リコーから、もの凄い製品が登場した。
某ロボットのモノアイを連想させるレンズを持つこのガジェット、RICOHが発表したデジタル双眼鏡「RICOH PAIR 双眼鏡、RICOH NV-10A」だ。
プレスリリースのキャッチ文が、「海上警備や夜間監視に最適 」とバリバリのプロ仕様。
「大気障害の鮮明化に加えて、暗視機能、GPS 機能、電子コンパス、録画機能、手ブレ防止機能を搭載し、さらに、防水・防塵機能を備えています。
特に国境、港湾、ダム施設等の野外監視、海上、山岳の保安・防災、消防、警察捜査などさまざまなシーンで活用できます。」
製品紹介で、「国境」という言葉が出てくるガジェットもそうそう無い。
中でも、プレスリリースでも大きく言及されている「大気障害除去 (PAIR) システム」、これが凄い。
双眼鏡や望遠レンズを使う際、遠景の霞やモヤは非常に気になるものだが、この双眼鏡は霧、モヤ、霞など各種の悪気象条件下での遠景を見やすくしてくれる画像処理技術を搭載しているそうだ。
特徴として、
・ 大気中に浮遊する霧・雨(水粒子)のほか、黄砂・煙・雪(固体粒子)などに対しても効果を発揮し障害を除去します
・ 可視光線をカットする光学フィルタ方式ではモノクロとなってしまう映像もPAIRはカラーで再現。目標物の特定に有効です
・ 劣化画像をリアルタイムでカラー再現可能です
と、今までの双眼鏡の概念を覆す文字が並ぶ。
公式サイトに実際のサンプル動画もあった。
デジタル双眼鏡と言えば、SONYのDEV-3が爆死一世を風靡したが、この機種はアウトドアに持ち出す双眼鏡ながら防塵・防水に非対応、
しかしながら対物レンズは2つ搭載し3D動画の撮影が可能、と仕様の迷走が際立っていた。
(でも、危うく買いそうになった・・物凄くカッコいいデザインだったのだ)
この機種と比べると、リコーの新機種は派手なエンターテイメント機能は排して、完全なるプロユースの製品に仕上がっている。
防塵・防水はもちろんのこと、GPS搭載、そして仕組みは不明だが暗視機能を備える。
双眼鏡という特性上、こちらから赤外線を出すアクティブ方式では無いはずなので、外部の光を増幅して(この製品の場合は高性能な画像処理エンジンでゴニョゴニョ?)
見えるようにしてくれるのだろう。プレスリリースでは「肉眼では確認が困難な暗闇の中でも視界を確保でき、夜間の監視が可能」と言い切っている。
第三世代の暗視装置並の性能を持つのであれば、これはもの凄いことだ。
マイナビニュースによると、倍率は約6.6~13.2倍。重量1350g。
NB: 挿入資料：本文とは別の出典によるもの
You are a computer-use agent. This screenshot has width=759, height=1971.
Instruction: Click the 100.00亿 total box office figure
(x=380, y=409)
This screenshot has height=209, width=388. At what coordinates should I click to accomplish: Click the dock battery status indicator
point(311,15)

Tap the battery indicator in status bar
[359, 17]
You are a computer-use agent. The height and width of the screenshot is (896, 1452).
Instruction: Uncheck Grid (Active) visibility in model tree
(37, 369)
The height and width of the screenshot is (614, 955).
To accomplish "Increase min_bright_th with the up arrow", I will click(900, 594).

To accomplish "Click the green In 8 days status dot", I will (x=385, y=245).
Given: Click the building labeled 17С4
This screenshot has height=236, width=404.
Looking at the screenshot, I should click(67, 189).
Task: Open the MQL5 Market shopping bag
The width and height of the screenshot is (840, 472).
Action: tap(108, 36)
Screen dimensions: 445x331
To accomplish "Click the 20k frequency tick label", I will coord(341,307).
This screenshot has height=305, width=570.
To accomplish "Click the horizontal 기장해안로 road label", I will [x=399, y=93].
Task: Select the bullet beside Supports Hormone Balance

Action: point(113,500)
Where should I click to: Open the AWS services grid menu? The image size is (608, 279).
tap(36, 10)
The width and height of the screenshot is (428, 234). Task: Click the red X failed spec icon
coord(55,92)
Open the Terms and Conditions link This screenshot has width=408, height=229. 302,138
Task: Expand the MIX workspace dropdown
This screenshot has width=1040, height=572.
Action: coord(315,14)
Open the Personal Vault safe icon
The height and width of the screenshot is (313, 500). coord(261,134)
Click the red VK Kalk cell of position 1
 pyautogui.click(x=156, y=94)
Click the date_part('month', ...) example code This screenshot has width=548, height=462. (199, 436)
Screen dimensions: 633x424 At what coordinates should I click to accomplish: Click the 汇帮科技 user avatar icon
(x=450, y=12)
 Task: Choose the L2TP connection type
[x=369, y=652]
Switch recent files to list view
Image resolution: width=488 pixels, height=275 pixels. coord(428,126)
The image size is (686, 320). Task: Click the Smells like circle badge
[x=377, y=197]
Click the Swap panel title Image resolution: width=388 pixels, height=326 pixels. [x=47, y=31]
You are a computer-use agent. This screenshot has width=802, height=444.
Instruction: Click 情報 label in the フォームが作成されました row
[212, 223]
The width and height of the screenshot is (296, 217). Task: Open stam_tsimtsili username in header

9月下旬発売。市場想定価格は30万円台だそうだ。残念ながら、気軽に買える値段ではない。
ただ、このスペックの製品が民生品として発売されるのは凄いことだ。輸出規制品になってもおかしくないレベルの製品ではないだろうか。
参考までに、SONYも諦めずにデジタル双眼鏡の新モデル、DEV-50V、DEV-30を出したようだ。
今モデルからは防塵・防水にも対応していて、エントリーモデルのDEV-30がソニーストアで128,000円となっている。
SONYのデジタル双眼鏡は実機が家電量販店でも置いてあるが、RICOHのデジタル双眼鏡は店頭に並ぶのだろうか。
この夏は家電量販店のカメラコーナーに足繁く通うことにしよう。